By
Darren Kaminsky
-------------------------------------
Darren
Kaminsky's novel, Sugar
Spun Sisters, appears in serialized form every Monday right here
on Me Three. The story follows the lives of five twenty-somethings
living in Washington D.C. As far as the editors are currently
aware, none of these characters work in politics.
Click
here for a Chapter Index.
Chapter
Seventeen

Wed.
June 22
I
sat on the floor of a courtroom with no ceiling, above me the red sky
swirled with clouds like blood mixing with milk. Stars popped into brilliance
with cap-gun like cracks, making me think of exploding light bulbs.
“Oral
arguments will begin,” the lipless, lidless, judge said and wiped
his desiccated hand across the grey, paper-thin flesh of his forehead.
The
Negotiator brings her bulk to a standing position, looks at me, and
says, “The Defendant, well known to this court and by contract,
as a coward, is today accused of being himself, of doing the
types of things that he does, the things that only someone
like him would do.”
“Serious
charges,” the judge commented, then nodded to himself approvingly.

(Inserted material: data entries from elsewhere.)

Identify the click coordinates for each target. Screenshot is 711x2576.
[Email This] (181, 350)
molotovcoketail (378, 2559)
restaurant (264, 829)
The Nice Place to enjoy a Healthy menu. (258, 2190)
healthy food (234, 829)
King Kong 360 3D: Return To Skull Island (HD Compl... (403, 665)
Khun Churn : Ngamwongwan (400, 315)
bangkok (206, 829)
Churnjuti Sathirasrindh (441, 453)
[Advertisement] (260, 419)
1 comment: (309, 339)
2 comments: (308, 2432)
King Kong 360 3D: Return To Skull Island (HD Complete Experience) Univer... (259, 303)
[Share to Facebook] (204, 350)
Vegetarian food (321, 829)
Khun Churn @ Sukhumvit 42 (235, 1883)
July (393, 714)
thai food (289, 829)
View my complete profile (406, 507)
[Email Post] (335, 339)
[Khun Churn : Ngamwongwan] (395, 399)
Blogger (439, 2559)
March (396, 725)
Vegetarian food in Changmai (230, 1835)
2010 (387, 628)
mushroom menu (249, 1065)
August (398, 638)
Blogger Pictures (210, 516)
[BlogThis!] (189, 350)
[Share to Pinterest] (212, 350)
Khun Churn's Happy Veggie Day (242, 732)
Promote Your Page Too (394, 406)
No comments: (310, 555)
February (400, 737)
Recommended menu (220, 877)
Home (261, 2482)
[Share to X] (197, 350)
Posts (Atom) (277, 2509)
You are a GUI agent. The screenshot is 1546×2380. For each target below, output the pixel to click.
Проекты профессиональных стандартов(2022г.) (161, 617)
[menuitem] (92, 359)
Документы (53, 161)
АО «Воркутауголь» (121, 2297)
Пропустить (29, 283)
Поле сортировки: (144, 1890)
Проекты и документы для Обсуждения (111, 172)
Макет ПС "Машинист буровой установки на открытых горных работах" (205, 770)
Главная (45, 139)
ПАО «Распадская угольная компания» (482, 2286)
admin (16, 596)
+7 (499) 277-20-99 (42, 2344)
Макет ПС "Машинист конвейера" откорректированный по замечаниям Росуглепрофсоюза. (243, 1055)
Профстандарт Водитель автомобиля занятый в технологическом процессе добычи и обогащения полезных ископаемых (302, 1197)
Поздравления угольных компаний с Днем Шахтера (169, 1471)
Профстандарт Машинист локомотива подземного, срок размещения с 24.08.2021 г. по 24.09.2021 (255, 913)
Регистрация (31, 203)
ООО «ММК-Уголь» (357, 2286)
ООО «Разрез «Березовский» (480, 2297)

"Very serious charges indeed.”
I
looked over and was filled with relief. My attorney was the giant, golden-scaled
lizard, now chomping on the end of a cigar that he held with his three-clawed
upper feet. His lower half was squeezed into a pair of pin-striped pants
of excellent quality. Even his tail was sheathed in light silky Italian
wool.
“Opposssable
thumb, ssshupossable thumb,” he said in his sibilant rumble, “thiss
one iss going to be ahh cakewalk.”
“You
think we’ll win?” I asked him.
“Not
a chanssse in hell....it’ss a cakewalk for them.”
The
judge stared at me with his disconcerting full-dome eyeballs. My knees
shook, my throat dried. “How do you answer these charges,”
he asked.
“Thiss
cassse blowss, kid,” the lizard whispered to me, his forked tongue
vibrating like the string on a violin. “The whole thing makesss
me want to molt. You may be guilty, but what kind of chance did you
have? Look at your home life, how’d they expect you to be anybody
but you?”
“I
hate me,” I said.
“Yeah
kid, I know, but that’s the breaks. You’re stuck with it.
You should cop a plea.”
“You
think I’ll do time?” I ask.
“Yeah,
kid...Life.”
A
siren sounded, the entire court turned round and...a beeping began:
my alarm clock. I grabbed at it with enough force to knock it off the
stool. It hit the ground with a crack and little black plastic bits
flew off it. Somehow, and why should I be surprised, the time on the
alarm clock was also the time I was supposed to be at work.
Clothes.
No hot water. Bike. The house was empty. Not a sound. The day was really
lovely...hot, clear and breezy enough to be comfortable. It would be
a good ride up to work, I thought. But out front, a black kid was sitting
on his bike. I recognized him. It was the baseball kid from Teddy’s
block.
“You
Nathan?” he asked.
“Yeah,”
I said.
“I’m
supposed to give you this. Teddy wants you to sign it and mail it,”
he says and rides off.
It
was a heavy green envelope. The return address was my own and it was
addressed to my sister, Helda, currently a Goth chick in New York City.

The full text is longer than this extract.